*Records for this task*.
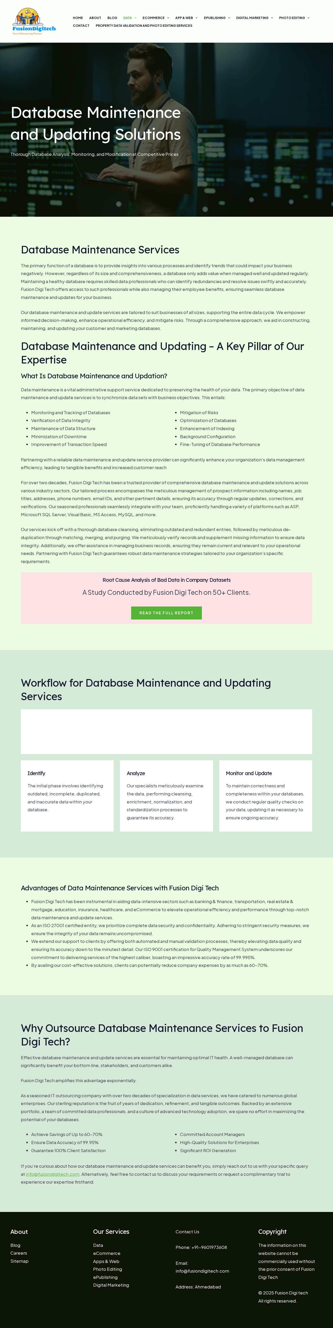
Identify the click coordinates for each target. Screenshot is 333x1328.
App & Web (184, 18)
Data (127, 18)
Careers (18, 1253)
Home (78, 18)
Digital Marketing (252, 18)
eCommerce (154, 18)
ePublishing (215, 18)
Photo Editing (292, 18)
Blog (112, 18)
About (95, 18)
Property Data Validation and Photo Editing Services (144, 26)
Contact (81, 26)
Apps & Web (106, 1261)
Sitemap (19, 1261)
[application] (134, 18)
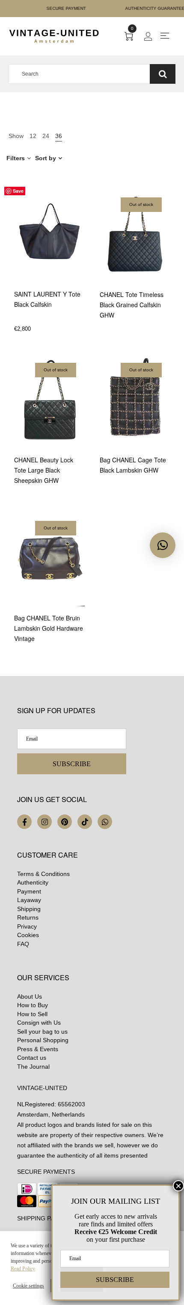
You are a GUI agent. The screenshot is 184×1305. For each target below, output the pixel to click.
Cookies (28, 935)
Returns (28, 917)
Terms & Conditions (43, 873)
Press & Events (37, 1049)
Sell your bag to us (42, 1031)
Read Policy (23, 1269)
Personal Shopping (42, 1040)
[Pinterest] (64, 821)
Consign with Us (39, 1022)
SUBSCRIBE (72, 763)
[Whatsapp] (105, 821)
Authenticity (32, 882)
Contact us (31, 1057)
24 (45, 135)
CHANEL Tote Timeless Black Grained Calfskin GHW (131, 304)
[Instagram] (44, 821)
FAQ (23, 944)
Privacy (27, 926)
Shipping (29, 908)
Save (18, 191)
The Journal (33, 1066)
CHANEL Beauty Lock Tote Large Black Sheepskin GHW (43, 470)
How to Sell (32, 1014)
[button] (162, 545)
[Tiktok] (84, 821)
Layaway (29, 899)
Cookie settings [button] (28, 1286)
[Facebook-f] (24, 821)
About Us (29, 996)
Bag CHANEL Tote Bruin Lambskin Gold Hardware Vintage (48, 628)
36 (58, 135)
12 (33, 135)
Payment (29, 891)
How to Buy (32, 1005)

---

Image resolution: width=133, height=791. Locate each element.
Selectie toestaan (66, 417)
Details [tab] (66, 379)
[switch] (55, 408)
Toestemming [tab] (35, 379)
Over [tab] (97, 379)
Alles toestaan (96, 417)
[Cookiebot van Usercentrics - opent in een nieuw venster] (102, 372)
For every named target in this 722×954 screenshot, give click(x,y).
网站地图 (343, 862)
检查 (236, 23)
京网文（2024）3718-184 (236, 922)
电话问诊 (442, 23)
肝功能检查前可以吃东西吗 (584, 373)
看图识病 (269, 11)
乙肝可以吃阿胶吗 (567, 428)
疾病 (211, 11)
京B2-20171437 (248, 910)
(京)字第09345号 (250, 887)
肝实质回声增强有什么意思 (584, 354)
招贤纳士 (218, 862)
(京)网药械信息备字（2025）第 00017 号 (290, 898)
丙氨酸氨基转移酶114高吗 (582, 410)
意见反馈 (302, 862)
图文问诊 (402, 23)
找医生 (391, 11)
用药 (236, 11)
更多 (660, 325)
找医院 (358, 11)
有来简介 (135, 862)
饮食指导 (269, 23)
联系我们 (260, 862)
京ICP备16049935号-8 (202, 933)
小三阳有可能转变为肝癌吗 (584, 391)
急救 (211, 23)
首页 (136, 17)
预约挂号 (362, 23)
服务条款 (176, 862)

* * *

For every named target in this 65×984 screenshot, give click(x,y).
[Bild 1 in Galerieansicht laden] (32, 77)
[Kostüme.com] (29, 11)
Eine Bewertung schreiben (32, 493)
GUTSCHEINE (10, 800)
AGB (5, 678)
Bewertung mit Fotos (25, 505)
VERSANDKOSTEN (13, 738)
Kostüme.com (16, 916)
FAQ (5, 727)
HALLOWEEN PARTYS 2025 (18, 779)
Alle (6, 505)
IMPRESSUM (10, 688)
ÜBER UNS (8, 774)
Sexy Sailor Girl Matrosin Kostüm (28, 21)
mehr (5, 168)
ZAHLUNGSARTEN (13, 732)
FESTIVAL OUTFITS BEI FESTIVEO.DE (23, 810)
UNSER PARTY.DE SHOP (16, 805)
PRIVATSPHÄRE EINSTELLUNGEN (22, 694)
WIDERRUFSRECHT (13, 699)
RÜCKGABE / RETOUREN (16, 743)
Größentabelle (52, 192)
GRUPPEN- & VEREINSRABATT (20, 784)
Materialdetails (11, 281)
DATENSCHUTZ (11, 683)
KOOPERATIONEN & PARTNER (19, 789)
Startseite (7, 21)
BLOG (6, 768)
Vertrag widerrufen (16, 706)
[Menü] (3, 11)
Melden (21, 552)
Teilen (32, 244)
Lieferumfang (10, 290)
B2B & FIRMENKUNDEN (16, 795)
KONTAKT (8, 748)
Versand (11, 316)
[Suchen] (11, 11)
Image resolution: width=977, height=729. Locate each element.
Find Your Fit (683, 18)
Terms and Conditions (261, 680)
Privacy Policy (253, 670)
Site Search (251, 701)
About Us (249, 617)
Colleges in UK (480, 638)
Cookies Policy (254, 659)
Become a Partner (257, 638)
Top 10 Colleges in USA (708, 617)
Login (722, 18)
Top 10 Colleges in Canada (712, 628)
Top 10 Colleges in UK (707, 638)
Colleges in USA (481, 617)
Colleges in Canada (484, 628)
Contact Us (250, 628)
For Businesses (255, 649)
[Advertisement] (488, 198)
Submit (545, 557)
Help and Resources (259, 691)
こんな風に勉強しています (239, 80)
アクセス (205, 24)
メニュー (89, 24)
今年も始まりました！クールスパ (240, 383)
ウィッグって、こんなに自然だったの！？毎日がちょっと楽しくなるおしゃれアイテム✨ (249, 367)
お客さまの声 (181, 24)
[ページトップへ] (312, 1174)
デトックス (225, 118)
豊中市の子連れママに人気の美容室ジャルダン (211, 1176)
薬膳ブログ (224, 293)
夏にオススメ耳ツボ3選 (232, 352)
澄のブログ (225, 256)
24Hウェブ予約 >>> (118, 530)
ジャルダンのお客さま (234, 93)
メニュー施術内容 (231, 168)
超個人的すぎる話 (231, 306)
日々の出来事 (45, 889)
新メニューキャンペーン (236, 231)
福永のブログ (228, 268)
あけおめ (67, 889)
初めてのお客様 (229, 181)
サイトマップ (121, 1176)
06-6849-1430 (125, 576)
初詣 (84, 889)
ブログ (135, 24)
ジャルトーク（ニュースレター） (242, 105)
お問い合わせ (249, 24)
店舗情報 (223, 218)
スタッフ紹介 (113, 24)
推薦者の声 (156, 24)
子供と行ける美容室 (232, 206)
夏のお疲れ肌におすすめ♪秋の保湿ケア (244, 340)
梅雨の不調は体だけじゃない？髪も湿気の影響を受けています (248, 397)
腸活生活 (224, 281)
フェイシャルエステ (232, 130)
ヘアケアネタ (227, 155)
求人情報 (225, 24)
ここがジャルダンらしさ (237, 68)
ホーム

*Written request*. Rewrite the records from the line with "电话问诊 (442, 23)" to the line with "服务条款 (176, 862)", both included, as a JSON list of strings with one string per line and no blank lines.

*Answer below*.
[
  "电话问诊 (442, 23)",
  "肝功能检查前可以吃东西吗 (584, 373)",
  "看图识病 (269, 11)",
  "乙肝可以吃阿胶吗 (567, 428)",
  "疾病 (211, 11)",
  "京B2-20171437 (248, 910)",
  "(京)字第09345号 (250, 887)",
  "肝实质回声增强有什么意思 (584, 354)",
  "招贤纳士 (218, 862)",
  "(京)网药械信息备字（2025）第 00017 号 (290, 898)",
  "丙氨酸氨基转移酶114高吗 (582, 410)",
  "意见反馈 (302, 862)",
  "图文问诊 (402, 23)",
  "找医生 (391, 11)",
  "用药 (236, 11)",
  "更多 (660, 325)",
  "找医院 (358, 11)",
  "有来简介 (135, 862)",
  "饮食指导 (269, 23)",
  "联系我们 (260, 862)",
  "京ICP备16049935号-8 (202, 933)",
  "小三阳有可能转变为肝癌吗 (584, 391)",
  "急救 (211, 23)",
  "首页 (136, 17)",
  "预约挂号 (362, 23)",
  "服务条款 (176, 862)"
]